Masih Puji yang menerima teleponnya. Puji pun menjelaskan situasinya jika mereka tidak bisa ke Batulicin sekarang karena tidak bisa melewati Pagatan. Hanung mengangguk mengerti. Yang penting suaminya sudah berada ditempat Aman. Ia akan menahannya sebentar lagi.
“Kamu kenapa, Hanung?” Tanya Budhe Cici yang melihat wajah sembab Hanung.

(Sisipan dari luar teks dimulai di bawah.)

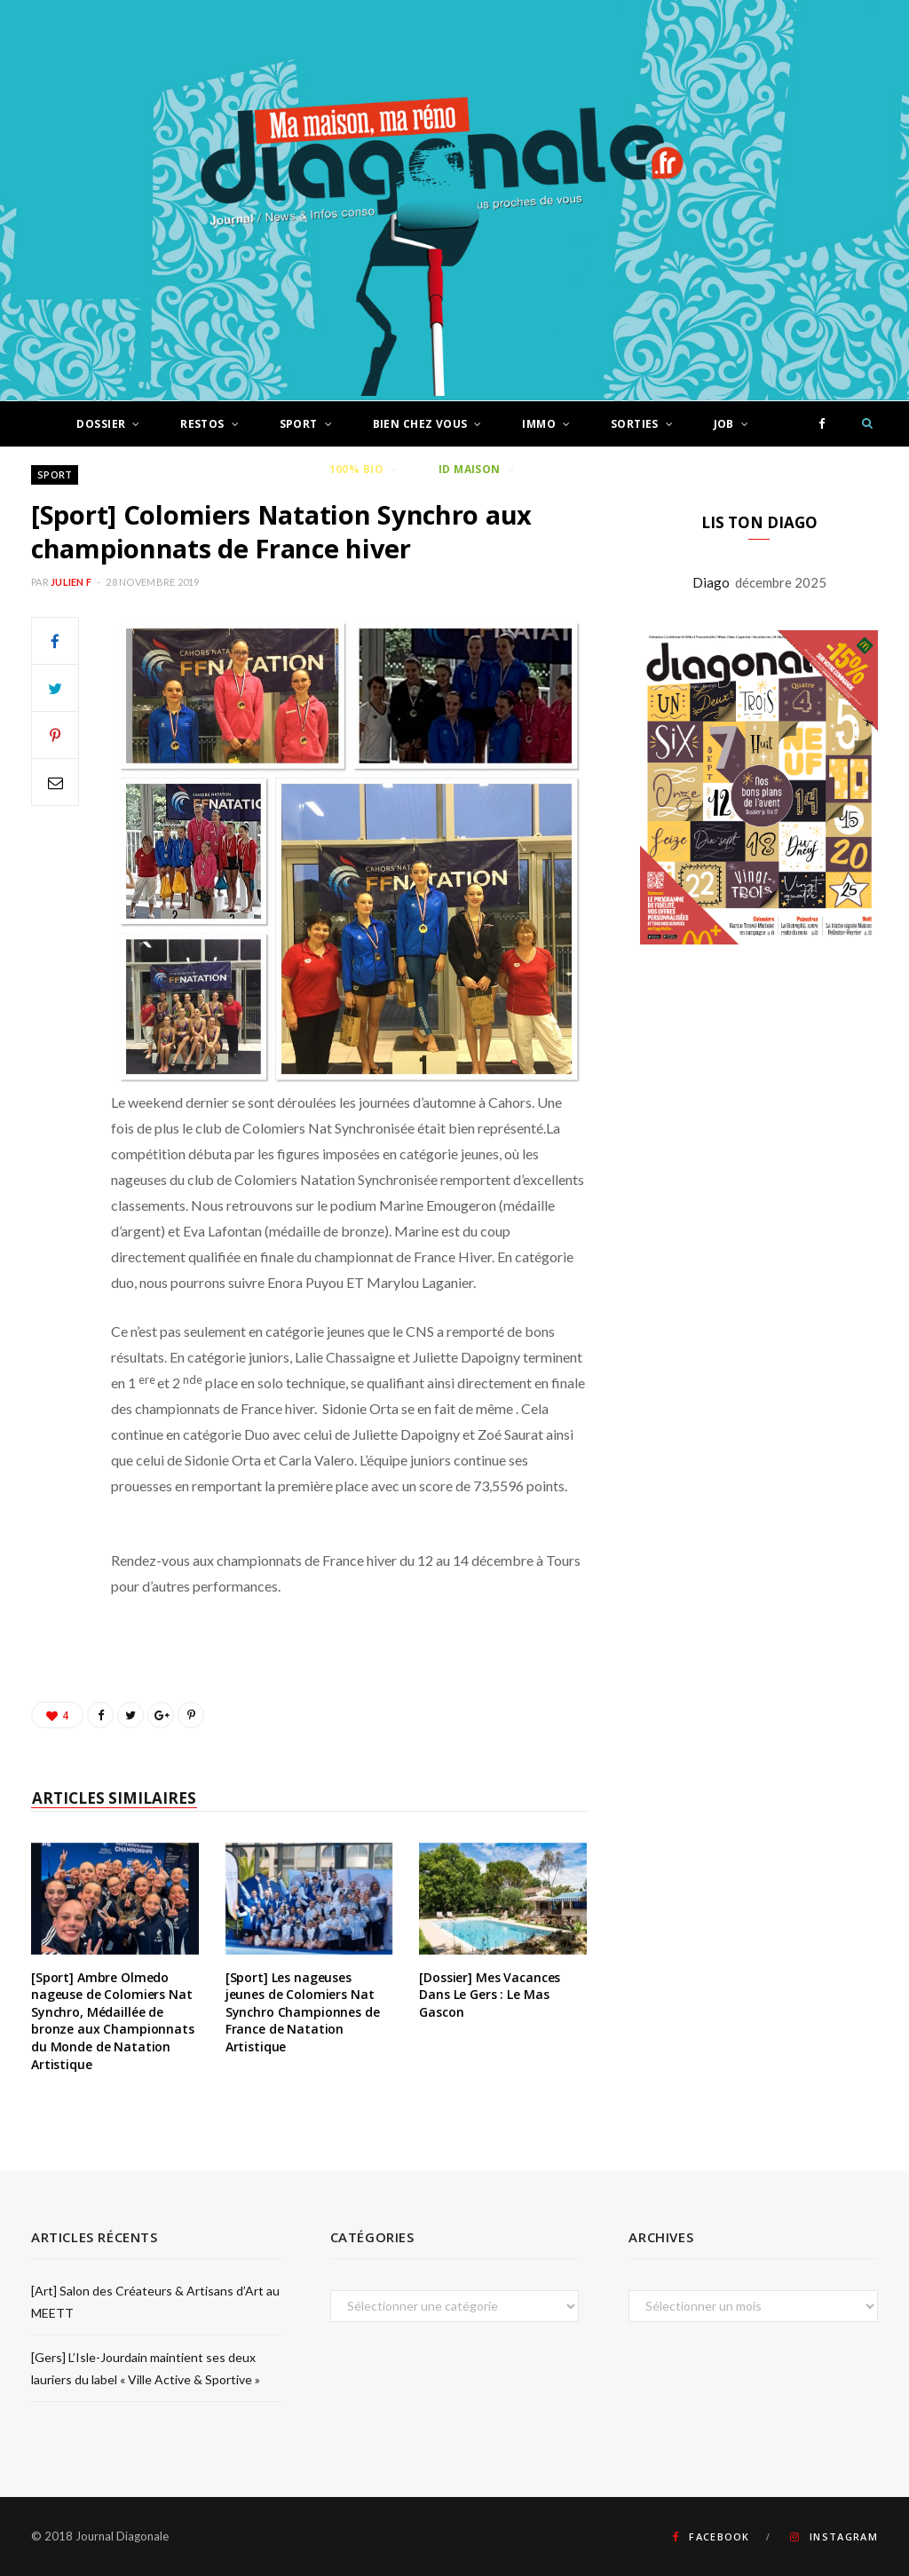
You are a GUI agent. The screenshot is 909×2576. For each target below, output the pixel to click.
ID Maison (470, 469)
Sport (299, 423)
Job (724, 423)
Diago (713, 582)
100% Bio (356, 469)
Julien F (71, 582)
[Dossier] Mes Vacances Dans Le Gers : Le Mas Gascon (489, 1994)
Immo (539, 423)
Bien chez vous (420, 423)
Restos (202, 423)
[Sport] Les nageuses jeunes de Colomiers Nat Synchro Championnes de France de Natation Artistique (302, 2012)
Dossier (100, 423)
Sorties (635, 423)
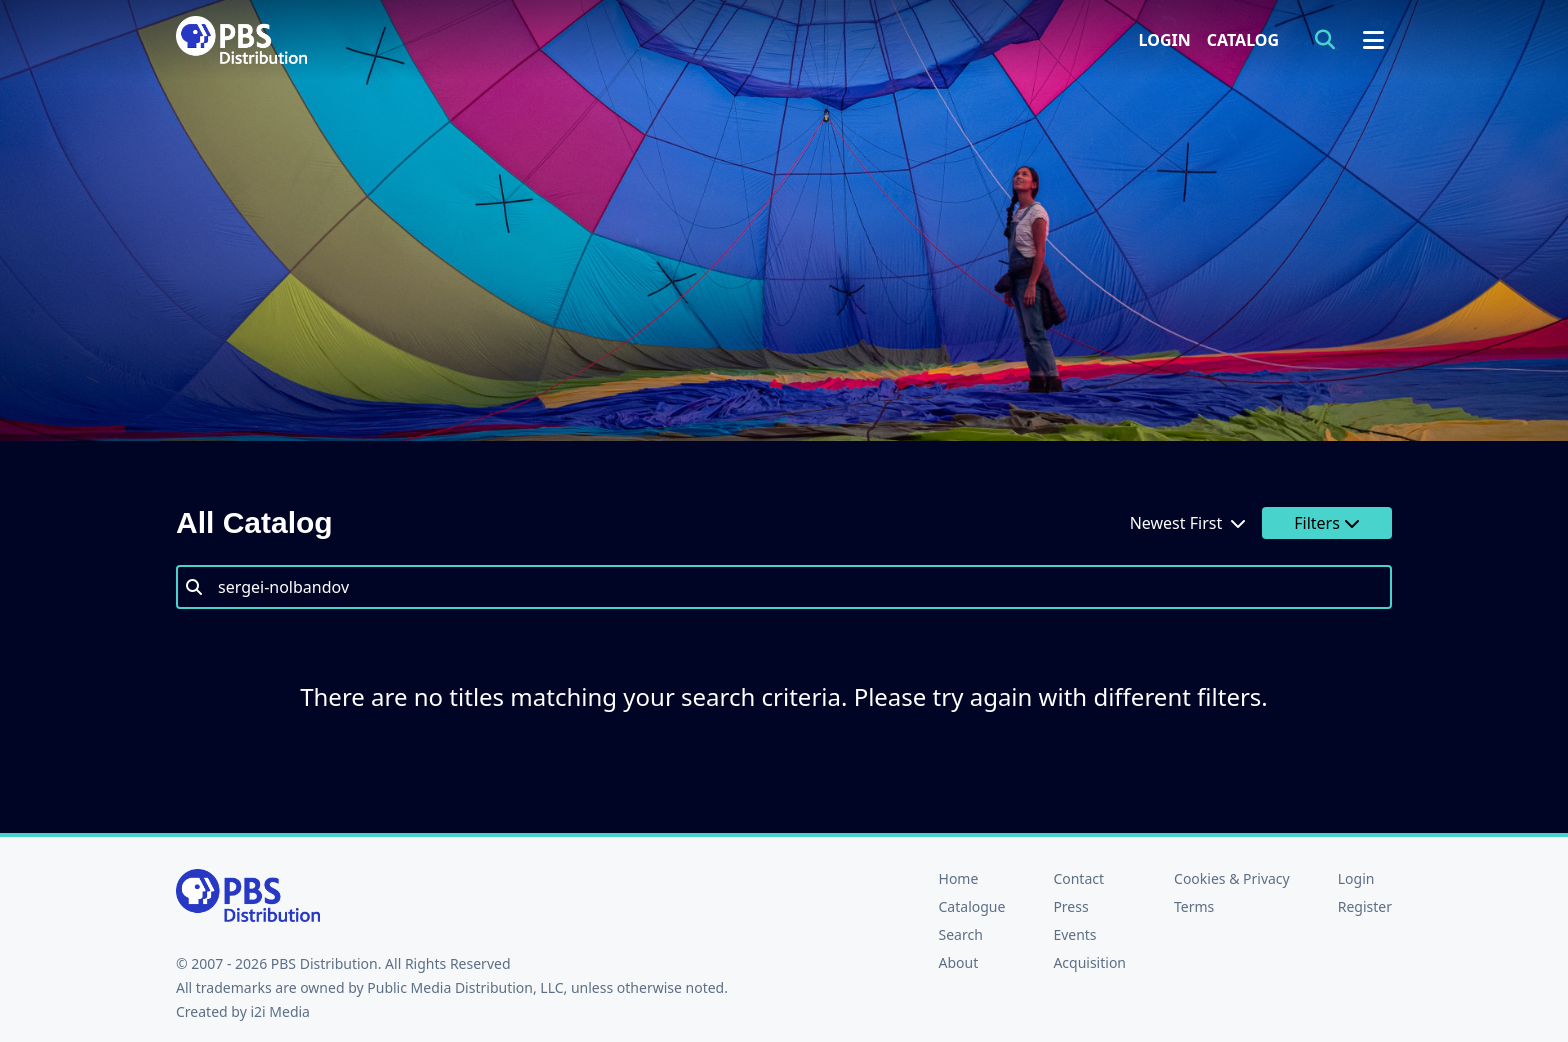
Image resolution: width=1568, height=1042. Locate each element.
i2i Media (280, 1011)
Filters (1327, 523)
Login (1165, 40)
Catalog (1243, 40)
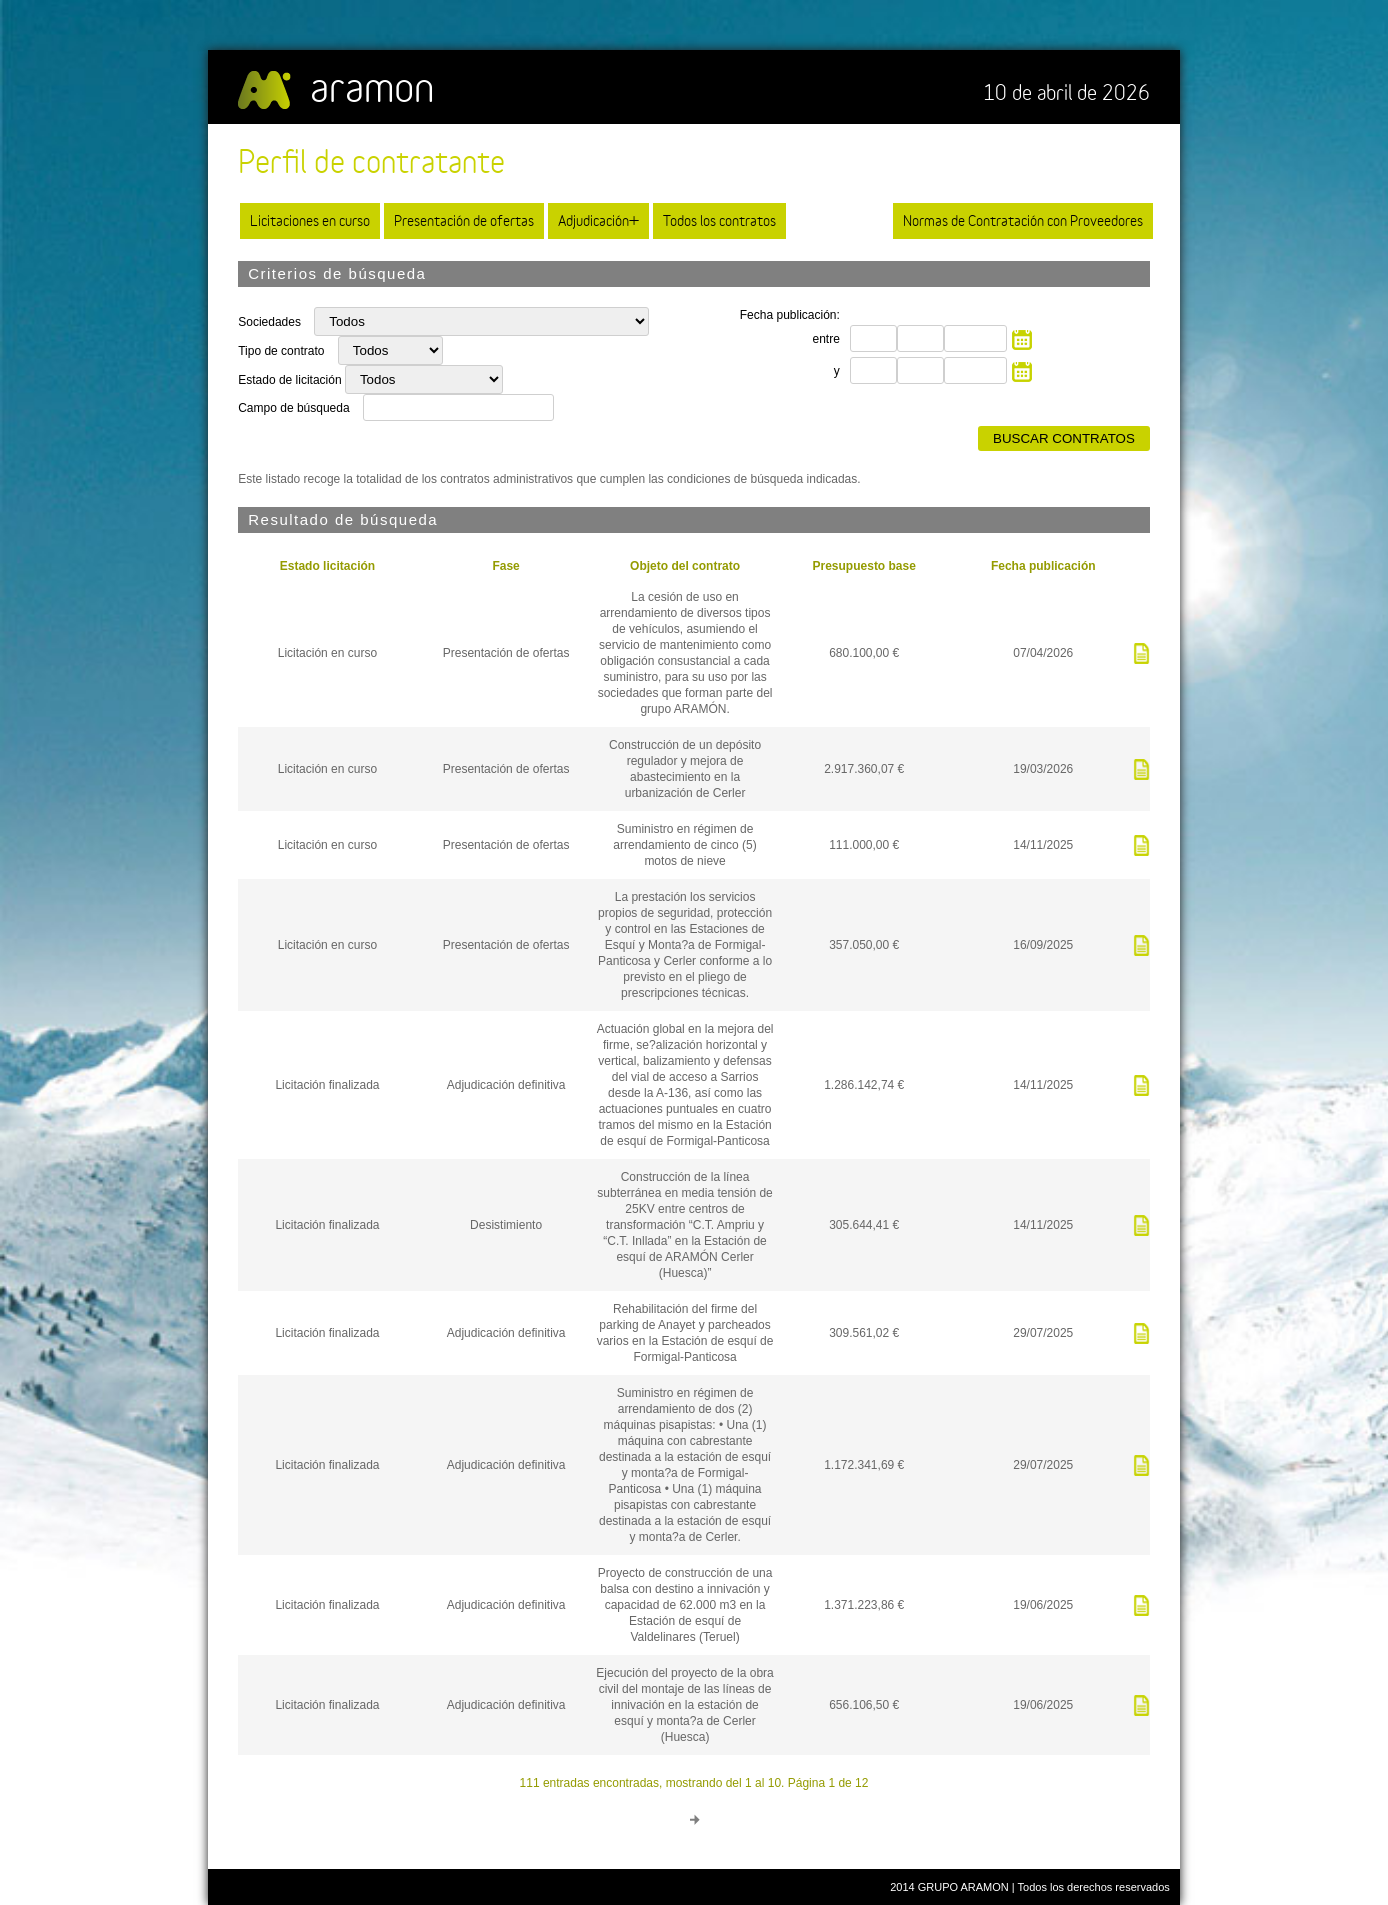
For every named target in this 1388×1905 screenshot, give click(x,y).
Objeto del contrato (685, 566)
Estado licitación (327, 566)
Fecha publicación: (790, 315)
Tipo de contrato (283, 351)
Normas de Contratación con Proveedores (1023, 220)
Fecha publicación (1043, 566)
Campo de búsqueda (293, 408)
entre (825, 339)
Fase (505, 566)
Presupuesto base (864, 566)
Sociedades (271, 322)
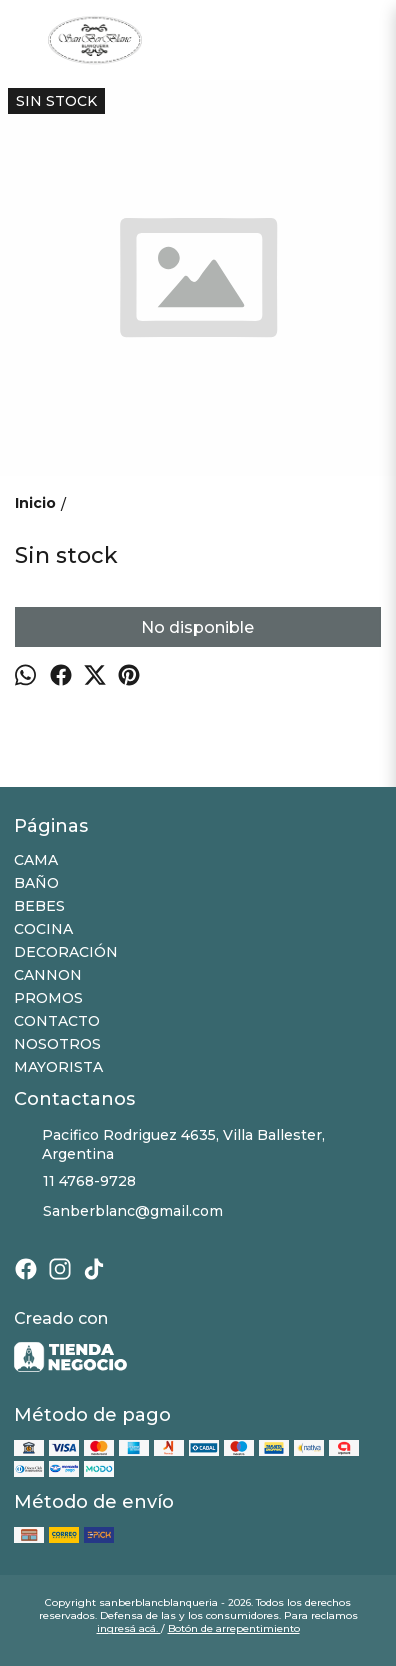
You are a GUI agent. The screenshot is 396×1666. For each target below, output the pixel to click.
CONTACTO (57, 1021)
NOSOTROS (57, 1044)
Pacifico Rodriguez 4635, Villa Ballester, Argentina (169, 1144)
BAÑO (36, 883)
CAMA (36, 860)
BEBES (39, 906)
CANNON (48, 975)
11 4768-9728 (75, 1182)
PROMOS (48, 998)
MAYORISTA (58, 1067)
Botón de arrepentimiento (234, 1628)
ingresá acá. (129, 1628)
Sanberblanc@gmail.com (118, 1212)
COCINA (43, 929)
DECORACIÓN (66, 952)
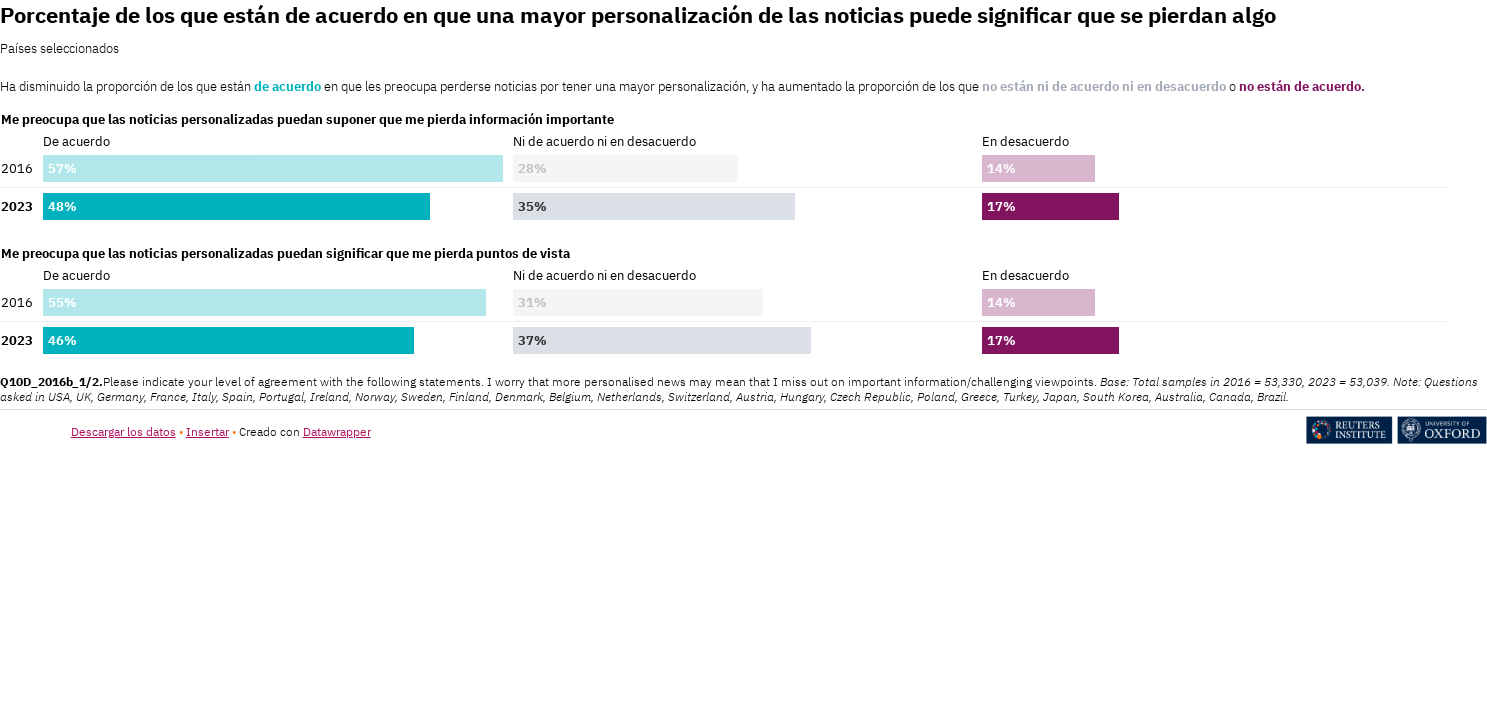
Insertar (207, 431)
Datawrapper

“Mas Zam, Budhe..” Hanung menghambur kedalam pelukan Budhe Cici dan kembali menangis.
Sungguh sakit rasanya melihat suaminya terbaring lemah dan ia tak bisa melakukan apa-apa. Hanung menceritakan semuanya kepada Budhe Cici. Beliau menenangkan Hanung dan mengatakan untuk bersabar karena mereka hanya bisa menunggu sampai air surut.
Untuk mengalihkan Hanung, Budhe Cici menceritakan keunggulan Pagatan yang sering tidak bisa dilewati saat curah hujan tinggi. Di sana ada pesta pantai atau pesta laut yang digelar setiap bulan April. Acara tersebut menjadi ikonik Kabupaten Tanah Bumbu, hingga banyak pengunjung yang akan datang meramaikan saat pesta laut dimulai.
Hanung yang mendengarkan dengan seksama, merasa penasaran karena di tempat tinggalnya tidak ada pesta pantai karena jauh dari pesisir. Mendengarkan cerita Budhe Cici, sedikit mengurangi kesedihan Hanung.
“Hanya menunggu hari. Sabar lah! Hargai perjuangan suamimu yang menahan traumanya demi bisa menemuimu. Jangan perlihatkan wajah sedih!” Kata Budhe Cici setelah selesai bercerita.
Hanung mengangguk. Suaranya sudah serak karena menangis. Ia sudah meminta Puji untuk mengabarinya jika Gus Zam bangun. Jadi, ia hanya bisa menunggu kabar dari Puji karena tak mungkin baginya berlama menelepon saat suaminya tidak sadarkan diri.
“Ayo kita memasak! Sepertinya membuat mie kuah pedas, cocok!” Ajak Budhe Cici dengan semangat.
Beliau yang sudah makan garam pun tahu saat ini Hanung sedang memikirkan suaminya dan kemungkinan yang akan terjadi. Jadi beliau berusaha mengalihkan pikiran Hanung agar tidak terlalu sedih. Karena menurut beliau terlalu sedih pun percuma jika tidak bisa melakukan apa-apa. Yang ada hanya tidak bisa melakukan apa-apa karena terpaku dengan kesedihan dan keterbatasan diri.